*Exercise*: According to the text on tokenized securities trading, which company did NYSE partner with to build its Digital Trading Platform?

*Text extract*:
--------------------
On March 18, the SEC approved Nasdaq’s rule change to trade securities in tokenized form. Eligible assets include Russell 1000 stocks and ETFs tracking the S&P 500 and Nasdaq-100. Tokenized and conventional shares carry identical rights and trade on the same order books with the same tickers. The only difference: the buyer sets a tokenization flag at order entry and the DTC handles settlement on blockchain rails. First trades could go live by Q3 2026.

The approval ties into the DTC’s no-action letter from December 2025, which authorized blockchain-based settlement for eligible securities. The pilot scope is limited, but the framework now exists for tokenized equity trading on a major U.S. exchange.

NYSE Partners with Securitize to Build a Tokenized Securities Platform

Six days after Nasdaq’s greenlight, NYSE made its own move. The exchange partnered with Securitize, the BlackRock-backed tokenization specialist with $4B+ in assets under management, to build a Digital Trading Platform from the ground up. Securitize becomes the first digital transfer agent eligible to mint blockchain-native stocks and ETFs on the platform. Its broker-dealer arm will also trade on it.

The architectural contrast with Nasdaq matters. Nasdaq is layering tokenization onto existing clearing infrastructure through the DTC pilot. NYSE is building a separate blockchain-native venue designed for instant settlement, stablecoin-based funding, and 24/7 trading. Same destination. Two different routes.
--------------------
*Given information*:
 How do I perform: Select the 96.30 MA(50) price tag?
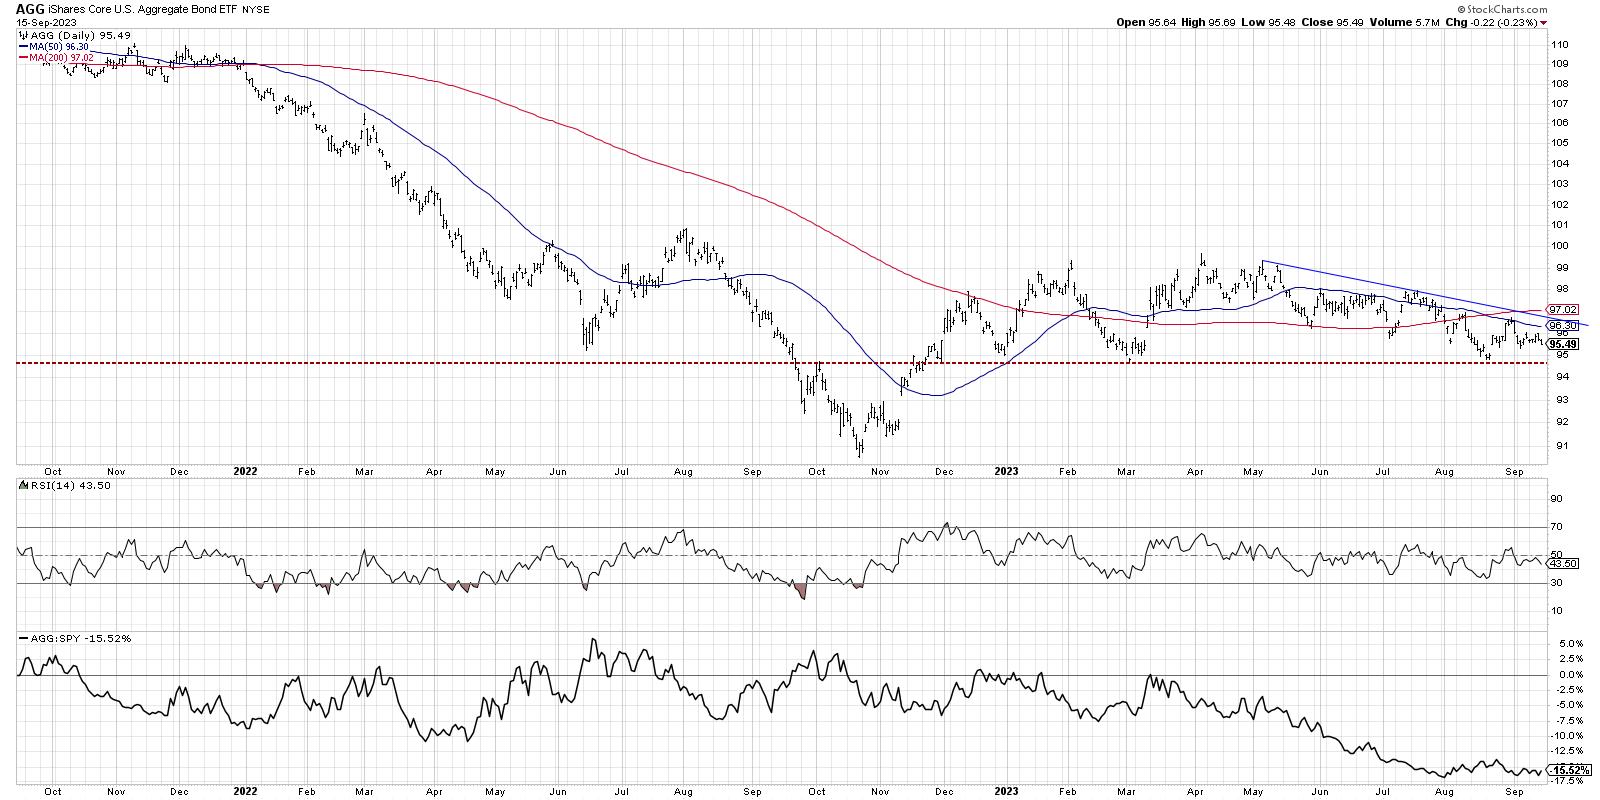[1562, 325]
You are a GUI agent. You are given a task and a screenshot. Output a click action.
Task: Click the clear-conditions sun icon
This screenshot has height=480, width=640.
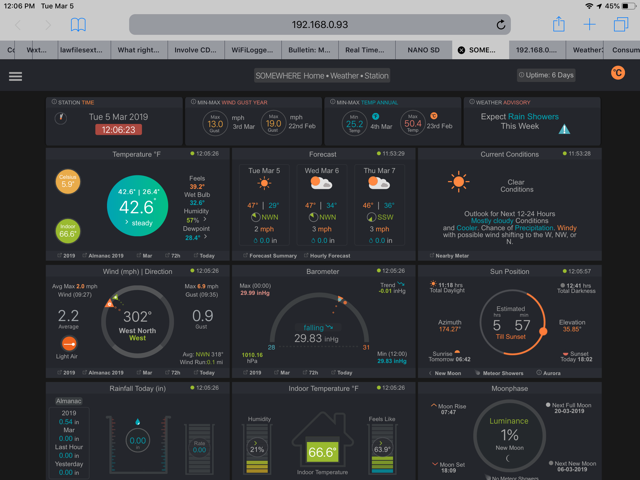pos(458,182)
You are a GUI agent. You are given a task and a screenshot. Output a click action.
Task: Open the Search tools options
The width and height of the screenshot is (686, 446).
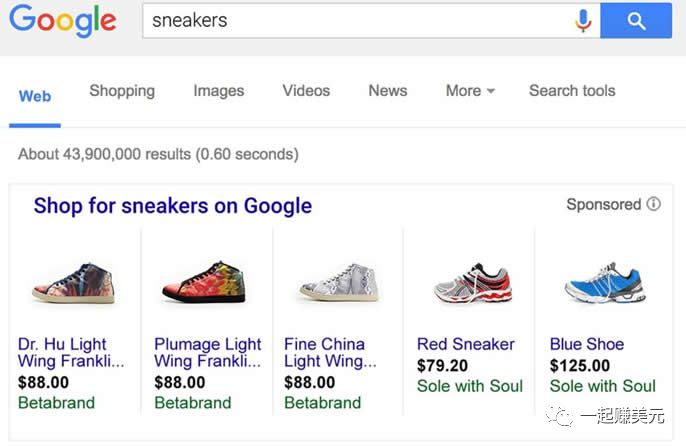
--------------------
*Solution to this exercise*: Securitize